TASK PROMPT:
The output should consist solely of the lines running from the one that contains "You are a GUI" through the end of the records below, copied exactly.

RECORDS SUPPLIED:
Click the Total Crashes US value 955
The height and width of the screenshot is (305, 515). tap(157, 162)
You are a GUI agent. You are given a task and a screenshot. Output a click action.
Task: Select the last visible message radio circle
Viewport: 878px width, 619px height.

REPLY TO THE EXERCISE:
You are a GUI agent. You are given a task and a screenshot. Output a click action.
Task: Select the last visible message radio circle
Viewport: 878px width, 619px height.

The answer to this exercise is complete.